Women will go hysterical at such things as planning a murder or a coup. They will most likely betray you and warn the authorities or government, which they believe is the strongest (expect this behaviour from very feminised men and homosexuals as well).

Dr. William Pierce once mentioned in one of his American Dissident Voices broadcasts that women, as a whole, do not understand abstract concepts such as honour and self-denial. It is not in their nature to understand. Security and comfort are their priorities, and so submission their way of getting it.

And the older I get, the more I realise how true that is. The empowering of women is truly a weapon of mass destruction.

Indeed. The wives in Breaking Bad don’t understand honour or self-denial (Walter, on the other hand, is the paradigm of the selfless man who seeks the good of his family). Another irritating thing is that Walter’s son is a hetero, albeit feminised handicapped man, to the extent that he betrays his father when the authorities realised that Walter was involved in illicit business. A true Aryan male doesn’t behave that way.

Another issue that irritated me is that the culture in which the characters move seems to have material comfort as its sole focus. One of the most abominable things I read in one of Isaac Asimov’s books, and it pains me but it is true, is that nowadays everyone in the West is working simply to live in more material comfort. (The true Aryan puts his race as the motive of his faith, his action and his wars, and the material aspect becomes secondary.)

Finally, this whole DEA (Drug Enforcement Administration) thing is aberrant. Walter’s illegal business only affected teenagers and adults, who voluntarily consumed methamphetamine. I’m not saying it’s right to sell drugs on the streets, but that’s infinitely less wrong than what psychiatry does legally. When abusive parents want to finish destroying one of their children, they turn to a third party: the psychiatrist. The first thing the psychiatrist does is hang an insulting label on the child (a pseudo-medical diagnosis) prior to involuntarily drugging him with drugs that induce a physical torment called akathisia (see my post on the subject here).

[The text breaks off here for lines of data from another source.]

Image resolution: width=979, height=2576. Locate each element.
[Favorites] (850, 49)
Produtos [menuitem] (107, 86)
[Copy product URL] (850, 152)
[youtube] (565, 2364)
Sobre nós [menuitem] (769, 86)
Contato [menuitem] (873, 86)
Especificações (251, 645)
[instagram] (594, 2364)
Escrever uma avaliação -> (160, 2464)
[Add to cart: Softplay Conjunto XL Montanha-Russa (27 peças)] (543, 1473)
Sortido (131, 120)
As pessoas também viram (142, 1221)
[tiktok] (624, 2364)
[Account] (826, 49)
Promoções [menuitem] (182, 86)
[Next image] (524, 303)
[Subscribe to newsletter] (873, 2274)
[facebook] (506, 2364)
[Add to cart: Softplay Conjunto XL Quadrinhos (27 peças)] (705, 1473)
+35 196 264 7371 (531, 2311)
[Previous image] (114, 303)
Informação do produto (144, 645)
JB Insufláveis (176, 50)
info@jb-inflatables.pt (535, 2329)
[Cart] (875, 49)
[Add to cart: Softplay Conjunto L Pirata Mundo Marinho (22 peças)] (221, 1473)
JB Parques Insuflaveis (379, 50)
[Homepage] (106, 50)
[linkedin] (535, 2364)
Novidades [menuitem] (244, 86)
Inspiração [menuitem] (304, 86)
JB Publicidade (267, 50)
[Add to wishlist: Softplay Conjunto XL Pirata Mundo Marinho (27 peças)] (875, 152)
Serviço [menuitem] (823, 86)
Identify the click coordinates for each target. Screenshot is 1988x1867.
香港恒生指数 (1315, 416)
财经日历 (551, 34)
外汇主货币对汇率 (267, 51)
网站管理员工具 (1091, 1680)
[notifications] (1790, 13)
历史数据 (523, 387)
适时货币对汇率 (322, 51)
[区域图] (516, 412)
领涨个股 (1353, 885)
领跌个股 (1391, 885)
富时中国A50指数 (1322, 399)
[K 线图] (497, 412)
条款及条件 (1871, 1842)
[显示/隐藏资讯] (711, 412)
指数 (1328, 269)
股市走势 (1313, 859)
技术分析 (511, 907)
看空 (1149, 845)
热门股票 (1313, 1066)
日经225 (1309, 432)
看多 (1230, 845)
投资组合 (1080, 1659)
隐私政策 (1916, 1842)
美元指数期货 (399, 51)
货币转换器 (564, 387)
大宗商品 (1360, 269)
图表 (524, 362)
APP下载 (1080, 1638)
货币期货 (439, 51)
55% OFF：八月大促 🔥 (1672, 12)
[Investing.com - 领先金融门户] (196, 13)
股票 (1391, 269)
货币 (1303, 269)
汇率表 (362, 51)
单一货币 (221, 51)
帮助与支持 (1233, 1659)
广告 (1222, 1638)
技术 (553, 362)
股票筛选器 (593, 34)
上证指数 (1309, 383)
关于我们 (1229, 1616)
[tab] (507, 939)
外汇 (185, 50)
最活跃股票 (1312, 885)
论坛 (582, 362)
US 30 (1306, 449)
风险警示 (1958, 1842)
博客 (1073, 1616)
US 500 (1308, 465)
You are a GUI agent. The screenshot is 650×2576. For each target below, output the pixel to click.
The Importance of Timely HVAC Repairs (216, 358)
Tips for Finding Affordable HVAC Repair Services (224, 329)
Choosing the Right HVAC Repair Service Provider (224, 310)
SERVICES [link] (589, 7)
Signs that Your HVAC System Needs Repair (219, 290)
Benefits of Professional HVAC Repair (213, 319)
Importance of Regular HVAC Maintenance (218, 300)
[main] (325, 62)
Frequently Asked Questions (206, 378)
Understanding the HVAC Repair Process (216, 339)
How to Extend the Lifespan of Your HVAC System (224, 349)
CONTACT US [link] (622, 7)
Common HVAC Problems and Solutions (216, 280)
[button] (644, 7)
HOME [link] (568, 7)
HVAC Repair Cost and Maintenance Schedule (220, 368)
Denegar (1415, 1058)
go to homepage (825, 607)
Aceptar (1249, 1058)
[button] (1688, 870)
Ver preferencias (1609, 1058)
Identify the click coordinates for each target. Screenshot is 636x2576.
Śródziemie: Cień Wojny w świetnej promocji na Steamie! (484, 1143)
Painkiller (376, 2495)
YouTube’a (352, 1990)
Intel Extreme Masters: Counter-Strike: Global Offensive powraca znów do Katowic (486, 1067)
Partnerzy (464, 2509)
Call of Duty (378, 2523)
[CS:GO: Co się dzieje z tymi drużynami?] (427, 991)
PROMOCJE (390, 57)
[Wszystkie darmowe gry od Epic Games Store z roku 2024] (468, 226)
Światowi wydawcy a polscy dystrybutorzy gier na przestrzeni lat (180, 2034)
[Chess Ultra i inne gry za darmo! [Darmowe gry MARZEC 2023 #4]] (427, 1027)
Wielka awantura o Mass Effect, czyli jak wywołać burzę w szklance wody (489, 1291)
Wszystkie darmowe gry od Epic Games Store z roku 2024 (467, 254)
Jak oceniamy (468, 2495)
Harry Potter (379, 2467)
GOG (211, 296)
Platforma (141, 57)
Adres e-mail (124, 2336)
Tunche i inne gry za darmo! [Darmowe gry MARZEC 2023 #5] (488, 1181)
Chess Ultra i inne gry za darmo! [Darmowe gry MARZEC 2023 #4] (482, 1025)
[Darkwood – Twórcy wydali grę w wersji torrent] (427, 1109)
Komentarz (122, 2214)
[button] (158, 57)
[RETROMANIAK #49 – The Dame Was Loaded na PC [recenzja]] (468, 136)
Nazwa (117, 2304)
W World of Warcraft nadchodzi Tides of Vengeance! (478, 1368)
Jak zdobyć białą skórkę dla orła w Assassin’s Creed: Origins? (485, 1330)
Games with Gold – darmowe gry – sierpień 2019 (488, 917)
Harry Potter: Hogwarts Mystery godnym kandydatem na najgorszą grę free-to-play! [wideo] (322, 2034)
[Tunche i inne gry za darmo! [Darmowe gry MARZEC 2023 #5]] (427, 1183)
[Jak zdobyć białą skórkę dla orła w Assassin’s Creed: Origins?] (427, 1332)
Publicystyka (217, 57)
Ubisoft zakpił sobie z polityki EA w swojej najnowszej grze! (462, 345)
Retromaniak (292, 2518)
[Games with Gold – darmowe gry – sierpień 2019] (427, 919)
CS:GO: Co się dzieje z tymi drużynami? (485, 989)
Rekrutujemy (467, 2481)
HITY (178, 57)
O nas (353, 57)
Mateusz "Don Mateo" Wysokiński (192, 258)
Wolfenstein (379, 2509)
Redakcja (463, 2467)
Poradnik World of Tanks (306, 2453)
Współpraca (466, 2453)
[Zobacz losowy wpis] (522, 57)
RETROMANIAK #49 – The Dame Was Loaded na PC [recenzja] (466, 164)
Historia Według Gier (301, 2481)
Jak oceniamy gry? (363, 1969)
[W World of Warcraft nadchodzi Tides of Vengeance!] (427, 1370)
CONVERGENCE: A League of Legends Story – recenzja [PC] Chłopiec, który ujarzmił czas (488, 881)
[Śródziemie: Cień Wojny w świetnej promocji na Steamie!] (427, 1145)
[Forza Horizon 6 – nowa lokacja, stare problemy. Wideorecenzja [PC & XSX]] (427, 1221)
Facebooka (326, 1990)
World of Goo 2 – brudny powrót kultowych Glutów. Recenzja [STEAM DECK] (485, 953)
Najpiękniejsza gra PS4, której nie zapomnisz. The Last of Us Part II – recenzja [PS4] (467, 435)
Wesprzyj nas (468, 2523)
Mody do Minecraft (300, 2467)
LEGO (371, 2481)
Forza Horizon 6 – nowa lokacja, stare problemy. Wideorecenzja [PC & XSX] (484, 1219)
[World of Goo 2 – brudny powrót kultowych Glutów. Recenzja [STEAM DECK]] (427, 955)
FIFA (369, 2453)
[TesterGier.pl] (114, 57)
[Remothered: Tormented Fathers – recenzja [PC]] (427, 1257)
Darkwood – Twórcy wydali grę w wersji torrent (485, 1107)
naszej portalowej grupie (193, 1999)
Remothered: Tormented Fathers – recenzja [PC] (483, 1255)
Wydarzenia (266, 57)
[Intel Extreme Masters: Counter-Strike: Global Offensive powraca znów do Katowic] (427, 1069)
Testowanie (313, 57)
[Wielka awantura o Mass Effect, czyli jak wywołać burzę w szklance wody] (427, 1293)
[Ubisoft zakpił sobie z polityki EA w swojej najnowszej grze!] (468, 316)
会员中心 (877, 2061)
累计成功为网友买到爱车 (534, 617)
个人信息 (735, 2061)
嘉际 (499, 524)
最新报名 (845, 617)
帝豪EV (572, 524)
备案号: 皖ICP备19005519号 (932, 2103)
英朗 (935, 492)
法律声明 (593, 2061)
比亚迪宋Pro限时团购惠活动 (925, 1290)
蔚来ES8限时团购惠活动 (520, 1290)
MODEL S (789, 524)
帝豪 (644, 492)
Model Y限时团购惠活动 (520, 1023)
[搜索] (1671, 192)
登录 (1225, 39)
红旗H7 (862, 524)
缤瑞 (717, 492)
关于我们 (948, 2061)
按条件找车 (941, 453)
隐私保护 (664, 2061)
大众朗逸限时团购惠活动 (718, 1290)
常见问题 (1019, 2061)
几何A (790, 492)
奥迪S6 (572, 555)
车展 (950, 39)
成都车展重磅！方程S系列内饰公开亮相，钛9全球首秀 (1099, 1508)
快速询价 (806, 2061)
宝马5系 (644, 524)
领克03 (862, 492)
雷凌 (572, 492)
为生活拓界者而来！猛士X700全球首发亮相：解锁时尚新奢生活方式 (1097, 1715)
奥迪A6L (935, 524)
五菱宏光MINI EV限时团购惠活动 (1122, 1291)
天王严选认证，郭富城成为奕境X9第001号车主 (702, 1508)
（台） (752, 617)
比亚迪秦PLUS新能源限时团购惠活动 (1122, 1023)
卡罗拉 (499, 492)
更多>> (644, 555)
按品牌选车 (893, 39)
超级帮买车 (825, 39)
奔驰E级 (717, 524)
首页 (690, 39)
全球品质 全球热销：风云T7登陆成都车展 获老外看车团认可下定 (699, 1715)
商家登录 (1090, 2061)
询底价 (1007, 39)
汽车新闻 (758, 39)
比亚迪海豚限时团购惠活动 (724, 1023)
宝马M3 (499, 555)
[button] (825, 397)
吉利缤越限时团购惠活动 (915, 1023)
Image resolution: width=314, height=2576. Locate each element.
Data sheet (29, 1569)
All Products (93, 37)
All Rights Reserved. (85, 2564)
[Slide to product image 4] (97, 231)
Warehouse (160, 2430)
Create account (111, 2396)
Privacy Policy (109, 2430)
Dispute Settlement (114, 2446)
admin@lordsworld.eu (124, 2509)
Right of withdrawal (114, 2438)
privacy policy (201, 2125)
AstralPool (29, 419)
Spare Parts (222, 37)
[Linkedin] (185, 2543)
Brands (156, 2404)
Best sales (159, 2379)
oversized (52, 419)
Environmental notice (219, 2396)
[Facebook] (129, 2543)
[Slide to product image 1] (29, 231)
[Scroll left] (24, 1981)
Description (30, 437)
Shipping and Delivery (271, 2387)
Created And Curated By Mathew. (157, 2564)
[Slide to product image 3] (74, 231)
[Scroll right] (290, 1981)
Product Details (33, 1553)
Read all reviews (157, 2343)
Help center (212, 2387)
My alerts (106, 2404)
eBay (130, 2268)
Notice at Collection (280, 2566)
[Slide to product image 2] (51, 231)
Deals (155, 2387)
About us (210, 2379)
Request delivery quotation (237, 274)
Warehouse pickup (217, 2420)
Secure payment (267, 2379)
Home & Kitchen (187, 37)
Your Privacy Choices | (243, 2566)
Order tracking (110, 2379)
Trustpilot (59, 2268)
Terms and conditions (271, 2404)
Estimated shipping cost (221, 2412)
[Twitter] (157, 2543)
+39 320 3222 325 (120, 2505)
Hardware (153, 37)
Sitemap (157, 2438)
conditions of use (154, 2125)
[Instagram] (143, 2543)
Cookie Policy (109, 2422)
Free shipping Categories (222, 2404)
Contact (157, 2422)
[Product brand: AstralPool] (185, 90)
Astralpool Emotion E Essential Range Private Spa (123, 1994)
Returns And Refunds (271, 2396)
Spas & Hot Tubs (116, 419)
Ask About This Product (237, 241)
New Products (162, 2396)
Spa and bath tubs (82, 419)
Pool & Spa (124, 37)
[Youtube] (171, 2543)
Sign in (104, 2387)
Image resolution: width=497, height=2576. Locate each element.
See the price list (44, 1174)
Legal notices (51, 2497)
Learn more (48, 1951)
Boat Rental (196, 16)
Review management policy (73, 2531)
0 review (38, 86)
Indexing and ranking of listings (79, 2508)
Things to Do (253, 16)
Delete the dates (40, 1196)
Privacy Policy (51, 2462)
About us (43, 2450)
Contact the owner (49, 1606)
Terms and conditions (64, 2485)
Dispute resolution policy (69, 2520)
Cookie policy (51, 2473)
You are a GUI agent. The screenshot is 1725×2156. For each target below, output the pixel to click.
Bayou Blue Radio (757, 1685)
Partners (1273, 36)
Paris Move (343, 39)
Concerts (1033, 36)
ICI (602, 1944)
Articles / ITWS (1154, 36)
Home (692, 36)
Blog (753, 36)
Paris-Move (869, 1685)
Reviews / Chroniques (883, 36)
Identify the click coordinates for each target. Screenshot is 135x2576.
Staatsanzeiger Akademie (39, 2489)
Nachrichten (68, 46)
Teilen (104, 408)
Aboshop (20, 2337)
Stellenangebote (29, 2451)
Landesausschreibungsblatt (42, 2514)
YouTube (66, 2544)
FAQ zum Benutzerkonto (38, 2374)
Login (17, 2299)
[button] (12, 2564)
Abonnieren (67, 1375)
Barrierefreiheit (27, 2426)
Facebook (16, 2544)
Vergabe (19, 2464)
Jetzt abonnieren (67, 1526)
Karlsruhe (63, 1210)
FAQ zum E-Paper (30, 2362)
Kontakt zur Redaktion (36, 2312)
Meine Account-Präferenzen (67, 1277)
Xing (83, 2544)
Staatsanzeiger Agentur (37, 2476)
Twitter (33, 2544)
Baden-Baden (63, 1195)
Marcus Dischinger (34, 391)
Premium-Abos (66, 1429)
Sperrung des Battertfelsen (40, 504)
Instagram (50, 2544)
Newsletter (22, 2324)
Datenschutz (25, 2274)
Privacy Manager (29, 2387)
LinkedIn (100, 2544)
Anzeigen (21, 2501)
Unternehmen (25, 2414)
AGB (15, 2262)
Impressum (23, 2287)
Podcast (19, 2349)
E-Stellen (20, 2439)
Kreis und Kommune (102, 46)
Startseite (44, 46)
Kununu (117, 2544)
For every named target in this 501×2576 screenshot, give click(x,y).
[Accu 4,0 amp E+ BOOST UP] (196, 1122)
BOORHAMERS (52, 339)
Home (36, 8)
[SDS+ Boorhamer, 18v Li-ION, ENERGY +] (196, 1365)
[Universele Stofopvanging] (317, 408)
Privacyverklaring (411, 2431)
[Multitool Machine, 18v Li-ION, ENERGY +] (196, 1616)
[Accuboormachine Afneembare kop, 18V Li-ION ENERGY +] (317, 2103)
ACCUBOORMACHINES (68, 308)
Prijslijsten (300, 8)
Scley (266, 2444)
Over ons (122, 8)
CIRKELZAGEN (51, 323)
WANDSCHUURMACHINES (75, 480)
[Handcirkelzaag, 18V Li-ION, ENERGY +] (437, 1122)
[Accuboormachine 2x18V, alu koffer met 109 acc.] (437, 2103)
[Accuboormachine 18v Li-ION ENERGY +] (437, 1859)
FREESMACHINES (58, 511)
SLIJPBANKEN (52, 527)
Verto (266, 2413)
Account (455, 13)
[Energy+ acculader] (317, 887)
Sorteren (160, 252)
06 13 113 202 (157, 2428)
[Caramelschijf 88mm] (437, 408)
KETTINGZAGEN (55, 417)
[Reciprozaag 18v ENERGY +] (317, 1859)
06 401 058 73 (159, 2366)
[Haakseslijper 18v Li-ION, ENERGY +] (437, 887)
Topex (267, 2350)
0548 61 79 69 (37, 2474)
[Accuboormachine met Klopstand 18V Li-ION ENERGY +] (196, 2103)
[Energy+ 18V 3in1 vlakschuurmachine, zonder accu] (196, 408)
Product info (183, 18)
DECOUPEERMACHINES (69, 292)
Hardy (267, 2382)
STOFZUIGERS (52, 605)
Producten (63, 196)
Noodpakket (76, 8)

I have written a lot about psychiatry (see this summary). My point is that it is an act of astronomical hypocrisy to prosecute traffickers of illegal narcotics for adults and, at the same time, ignore the legal drugs that are used to torment defenceless children. Keep in mind that consuming illicit drugs is voluntary, and the drugging of the child with licit drugs is involuntary (insofar as the child doesn’t want to be tormented with akathisia). From this angle, all series like Breaking Bad do is reinforce the astronomically hypocritical narrative of the System. That’s why one of the few things I did like about the series is that Hank Schrader, the DEA agent, ends up with a bullet in his forehead.

In short, for a normie Breaking Bad is akin to taking methamphetamine, or rather, the soma drug from Brave New World. It is pop art that pulls us to the dark side, to continue to see ourselves through the prism of a System that wants to destroy us. The masses don’t read what the subversive Jews of the Frankfurt School write. The masses are being drugged with what Orwell called prole feed. The attitude a true Aryan should have is the opposite of the attitude of Counter-Currents, a supposed pro-white webzine that idealises Hollywood’s prolefeed.